Hwami grew up in Zimbabwe and South Africa and now lives and works in the United Kingdom. Her journey across countries and cultures runs as a thread throughout her work. She herself speaks of a “conflicting love of land and inheritance”: a country of origin that can feel like home, filled with colour, scent, and memory, but at the same time evoking distance and estrangement. Heritage can connect, yet also create tension when traditions clash with personal freedom and self-discovery.
Layered and full of contrasts
In her paintings – using oil and acrylic paint, printmaking, pastel, pencil and charcoal – intimate and political themes come together. She draws inspiration from family albums, vintage magazines, and archival material. For Kunsthal Rotterdam she is also presenting two bronze sculptures, her first step into three-dimensional work.
The exhibition further includes large-scale photographs taken during a journey to Zimbabwe. Digitally expanded and reworked, these images imagine what might lie beyond the frame. Ghostly scenes appear in which faces blur, vanish or distort – like memories that slip away and can never be fully grasped.
By reworking images and adding fragments, Hwami dissolves the boundary between fact and fiction.

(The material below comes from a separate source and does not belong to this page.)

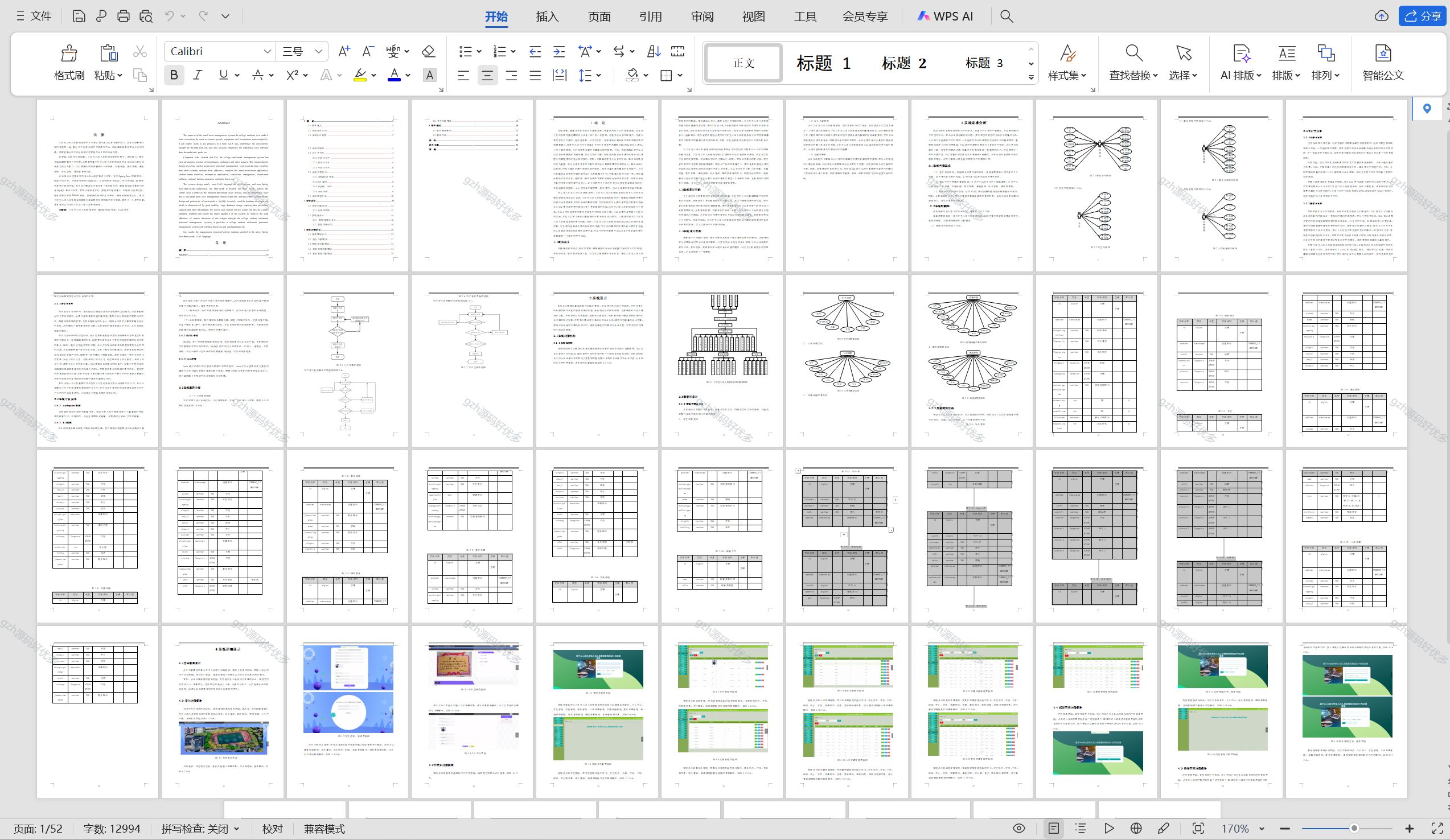This screenshot has height=840, width=1450.
Task: Click the zoom slider handle
Action: tap(1354, 829)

Her work shows how identity is never fixed, but continuously remembered and retold.
About the artist
Kudzanai-Violet Hwami had her international breakthrough in 2019 as the youngest participant in the Zimbabwean Pavilion at the Venice Biennale. Three years later she returned to the Biennale, which that year was titled The Milk of Dreams. Since then, her work has been shown at leading venues including Kunsthaus Pasquart (Biel), Palais de Tokyo (Paris), Hayward Gallery (London), Musée d’Art Moderne de Paris, and Sonsbeek 20–24 (Arnhem). Today, Hwami is recognised as one of the most compelling voices of her generation.
The exhibition has been realised in close collaboration with the artist and Victoria Miro, London.